## Exercise aim
Return each entry exactly, with none missing.

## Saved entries
_ _ _
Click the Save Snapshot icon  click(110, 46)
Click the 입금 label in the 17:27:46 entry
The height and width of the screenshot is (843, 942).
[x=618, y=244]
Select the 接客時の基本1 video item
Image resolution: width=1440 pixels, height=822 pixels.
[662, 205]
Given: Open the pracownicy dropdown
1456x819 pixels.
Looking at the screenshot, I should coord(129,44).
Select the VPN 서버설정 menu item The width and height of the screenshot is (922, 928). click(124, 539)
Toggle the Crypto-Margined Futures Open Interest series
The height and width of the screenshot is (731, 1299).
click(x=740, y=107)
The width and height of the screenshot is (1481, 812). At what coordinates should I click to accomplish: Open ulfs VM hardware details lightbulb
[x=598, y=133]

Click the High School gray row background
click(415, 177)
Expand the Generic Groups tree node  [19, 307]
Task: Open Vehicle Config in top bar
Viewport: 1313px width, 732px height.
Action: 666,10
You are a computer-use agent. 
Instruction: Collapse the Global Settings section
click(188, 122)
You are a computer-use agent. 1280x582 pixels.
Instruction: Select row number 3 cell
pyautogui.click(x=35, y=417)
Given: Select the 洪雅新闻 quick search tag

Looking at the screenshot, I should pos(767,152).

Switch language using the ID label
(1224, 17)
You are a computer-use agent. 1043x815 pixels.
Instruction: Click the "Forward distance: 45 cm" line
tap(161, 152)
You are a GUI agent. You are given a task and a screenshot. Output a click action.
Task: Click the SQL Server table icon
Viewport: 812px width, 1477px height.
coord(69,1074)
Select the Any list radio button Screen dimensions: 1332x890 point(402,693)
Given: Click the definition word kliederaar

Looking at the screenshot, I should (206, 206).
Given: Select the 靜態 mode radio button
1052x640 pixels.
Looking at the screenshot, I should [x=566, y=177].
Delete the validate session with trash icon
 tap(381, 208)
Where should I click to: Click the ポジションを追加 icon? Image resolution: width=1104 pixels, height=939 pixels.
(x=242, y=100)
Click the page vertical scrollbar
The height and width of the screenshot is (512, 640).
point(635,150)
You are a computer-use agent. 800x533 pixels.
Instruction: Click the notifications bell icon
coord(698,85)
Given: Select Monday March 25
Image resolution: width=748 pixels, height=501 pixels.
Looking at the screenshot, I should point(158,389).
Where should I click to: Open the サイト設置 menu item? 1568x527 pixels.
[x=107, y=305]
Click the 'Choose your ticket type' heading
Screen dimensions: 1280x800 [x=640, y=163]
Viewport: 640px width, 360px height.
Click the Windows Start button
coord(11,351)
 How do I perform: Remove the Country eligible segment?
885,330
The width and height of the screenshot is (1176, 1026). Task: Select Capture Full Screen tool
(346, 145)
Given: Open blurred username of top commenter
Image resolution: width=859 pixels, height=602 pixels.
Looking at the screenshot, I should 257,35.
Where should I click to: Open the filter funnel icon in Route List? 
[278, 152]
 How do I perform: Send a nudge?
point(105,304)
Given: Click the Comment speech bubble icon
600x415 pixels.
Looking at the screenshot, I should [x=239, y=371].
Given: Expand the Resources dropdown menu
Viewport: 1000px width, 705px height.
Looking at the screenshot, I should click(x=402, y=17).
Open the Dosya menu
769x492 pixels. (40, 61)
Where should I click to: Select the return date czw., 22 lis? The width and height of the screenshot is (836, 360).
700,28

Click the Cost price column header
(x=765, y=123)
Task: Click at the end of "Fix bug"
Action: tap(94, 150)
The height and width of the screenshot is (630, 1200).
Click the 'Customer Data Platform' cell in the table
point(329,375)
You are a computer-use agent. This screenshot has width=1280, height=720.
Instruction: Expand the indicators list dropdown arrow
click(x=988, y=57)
_ _ _
## Exercise output
Click the Save Snapshot icon  click(110, 46)
Click the 입금 label in the 17:27:46 entry
The height and width of the screenshot is (843, 942).
[x=618, y=244]
Select the 接客時の基本1 video item
Image resolution: width=1440 pixels, height=822 pixels.
[662, 205]
Given: Open the pracownicy dropdown
1456x819 pixels.
Looking at the screenshot, I should coord(129,44).
Select the VPN 서버설정 menu item The width and height of the screenshot is (922, 928). click(124, 539)
Toggle the Crypto-Margined Futures Open Interest series
The height and width of the screenshot is (731, 1299).
click(x=740, y=107)
The width and height of the screenshot is (1481, 812). At what coordinates should I click to accomplish: Open ulfs VM hardware details lightbulb
[x=598, y=133]

Click the High School gray row background
click(415, 177)
Expand the Generic Groups tree node  [19, 307]
Task: Open Vehicle Config in top bar
Viewport: 1313px width, 732px height.
Action: 666,10
You are a computer-use agent. 
Instruction: Collapse the Global Settings section
click(188, 122)
You are a computer-use agent. 1280x582 pixels.
Instruction: Select row number 3 cell
pyautogui.click(x=35, y=417)
Given: Select the 洪雅新闻 quick search tag

Looking at the screenshot, I should pos(767,152).

Switch language using the ID label
(1224, 17)
You are a computer-use agent. 1043x815 pixels.
Instruction: Click the "Forward distance: 45 cm" line
tap(161, 152)
You are a GUI agent. You are given a task and a screenshot. Output a click action.
Task: Click the SQL Server table icon
Viewport: 812px width, 1477px height.
coord(69,1074)
Select the Any list radio button Screen dimensions: 1332x890 point(402,693)
Given: Click the definition word kliederaar

Looking at the screenshot, I should (206, 206).
Given: Select the 靜態 mode radio button
1052x640 pixels.
Looking at the screenshot, I should [x=566, y=177].
Delete the validate session with trash icon
 tap(381, 208)
Where should I click to: Click the ポジションを追加 icon? Image resolution: width=1104 pixels, height=939 pixels.
(x=242, y=100)
Click the page vertical scrollbar
The height and width of the screenshot is (512, 640).
point(635,150)
You are a computer-use agent. 800x533 pixels.
Instruction: Click the notifications bell icon
coord(698,85)
Given: Select Monday March 25
Image resolution: width=748 pixels, height=501 pixels.
Looking at the screenshot, I should point(158,389).
Where should I click to: Open the サイト設置 menu item? 1568x527 pixels.
[x=107, y=305]
Click the 'Choose your ticket type' heading
Screen dimensions: 1280x800 [x=640, y=163]
Viewport: 640px width, 360px height.
Click the Windows Start button
coord(11,351)
 How do I perform: Remove the Country eligible segment?
885,330
The width and height of the screenshot is (1176, 1026). Task: Select Capture Full Screen tool
(346, 145)
Given: Open blurred username of top commenter
Image resolution: width=859 pixels, height=602 pixels.
Looking at the screenshot, I should 257,35.
Where should I click to: Open the filter funnel icon in Route List? 
[278, 152]
 How do I perform: Send a nudge?
point(105,304)
Given: Click the Comment speech bubble icon
600x415 pixels.
Looking at the screenshot, I should [x=239, y=371].
Given: Expand the Resources dropdown menu
Viewport: 1000px width, 705px height.
Looking at the screenshot, I should click(x=402, y=17).
Open the Dosya menu
769x492 pixels. (40, 61)
Where should I click to: Select the return date czw., 22 lis? The width and height of the screenshot is (836, 360).
700,28

Click the Cost price column header
(x=765, y=123)
Task: Click at the end of "Fix bug"
Action: tap(94, 150)
The height and width of the screenshot is (630, 1200).
Click the 'Customer Data Platform' cell in the table
point(329,375)
You are a computer-use agent. This screenshot has width=1280, height=720.
Instruction: Expand the indicators list dropdown arrow
click(x=988, y=57)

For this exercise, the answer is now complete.